Johnny Morris

Personal information
- Full name: John Morris
- Date of birth: 27 September 1923
- Place of birth: Radcliffe, England
- Date of death: 6 April 2011 (aged 87)
- Place of death: Manchester, England
- Position: Inside forward

Youth career
- 1939–1941: Manchester United

Senior career*
- Years: Team / Apps / (Gls)
- 1941–1949: Manchester United / 83 / (32)
- 1949–1952: Derby County / 130 / (44)
- 1952–1958: Leicester City / 206 / (33)
- 1958–1961: Corby Town / ? / (?)
- 1961–1962: Kettering Town / 37 / (14)
- Total:  / 456 / (123)

International career
- 1949: England / 3 / (3)

Managerial career
- 1958–1961: Corby Town (player-manager)
- 1962–1964: Rugby Town
- 1964–1967: Great Harwood
- 1967–1969: Oswestry Town

= Johnny Morris (footballer) =

English footballer

John Morris (27 September 1923 – 6 April 2011) was an English footballer who played as an inside forward in the Football League for Manchester United, Derby County and Leicester City.

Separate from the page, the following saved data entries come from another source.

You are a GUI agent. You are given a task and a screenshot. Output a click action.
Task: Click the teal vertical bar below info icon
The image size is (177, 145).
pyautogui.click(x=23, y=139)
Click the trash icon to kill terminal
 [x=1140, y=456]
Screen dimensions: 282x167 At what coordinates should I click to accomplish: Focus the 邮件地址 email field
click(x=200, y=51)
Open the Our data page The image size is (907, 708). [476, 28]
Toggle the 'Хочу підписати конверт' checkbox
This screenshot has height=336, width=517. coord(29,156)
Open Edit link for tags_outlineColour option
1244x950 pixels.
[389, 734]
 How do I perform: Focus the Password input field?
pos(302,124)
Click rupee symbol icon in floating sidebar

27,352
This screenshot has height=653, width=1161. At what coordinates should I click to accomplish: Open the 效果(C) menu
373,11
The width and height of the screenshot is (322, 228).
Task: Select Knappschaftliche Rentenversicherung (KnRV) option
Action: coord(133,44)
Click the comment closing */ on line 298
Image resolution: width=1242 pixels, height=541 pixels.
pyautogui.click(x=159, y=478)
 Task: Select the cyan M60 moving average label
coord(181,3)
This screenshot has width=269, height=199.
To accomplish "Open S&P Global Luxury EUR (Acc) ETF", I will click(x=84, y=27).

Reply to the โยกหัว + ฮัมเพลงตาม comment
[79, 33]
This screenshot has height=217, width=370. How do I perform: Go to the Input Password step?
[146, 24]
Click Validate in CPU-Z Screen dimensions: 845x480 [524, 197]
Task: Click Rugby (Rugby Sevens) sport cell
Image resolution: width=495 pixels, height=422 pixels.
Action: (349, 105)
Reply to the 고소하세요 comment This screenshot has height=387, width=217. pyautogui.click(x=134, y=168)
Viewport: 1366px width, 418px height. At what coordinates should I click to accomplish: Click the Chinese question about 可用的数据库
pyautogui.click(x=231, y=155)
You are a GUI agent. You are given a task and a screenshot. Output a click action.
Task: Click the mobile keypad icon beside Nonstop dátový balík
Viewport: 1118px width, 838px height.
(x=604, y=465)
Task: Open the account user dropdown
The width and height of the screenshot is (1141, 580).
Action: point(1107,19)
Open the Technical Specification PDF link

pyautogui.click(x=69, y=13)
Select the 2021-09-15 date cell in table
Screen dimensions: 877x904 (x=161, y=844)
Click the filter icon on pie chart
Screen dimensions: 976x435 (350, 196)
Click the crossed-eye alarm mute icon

Morris was born in Radcliffe, Lancashire. He started his career as a trainee with Manchester United in 1939, and turned professional in 1941. He guested for clubs including Bolton Wanderers, Charlton Athletic, Wrexham, and Everton during the Second World War, and made his debut for Manchester United on 26 October 1946 in a 3–0 home win against Sunderland in the First Division. He helped the club win the 1948 FA Cup, then, after scoring 35 goals from 93 appearances in all competitions, he was transferred to Derby County in March 1949 for a world record fee of £24,000. After three seasons at Derby, he finished his League career with Leicester City, where he made more than 200 appearances, and then became player-manager of non-league club Corby Town.

Morris was capped three times for England. He scored on his debut, on 18 May 1949 in a 4–1 win against Norway, and scored twice in his second game four days later against France.

==Later life and death==
Morris continued to attend functions for the Former Players' Association of Derby County and also played golf regularly into his 80s. He died on 6 April 2011 in a Manchester Nursing home at the age of 87. He was survived by his wife Marian and his two sons, and outlived his only daughter.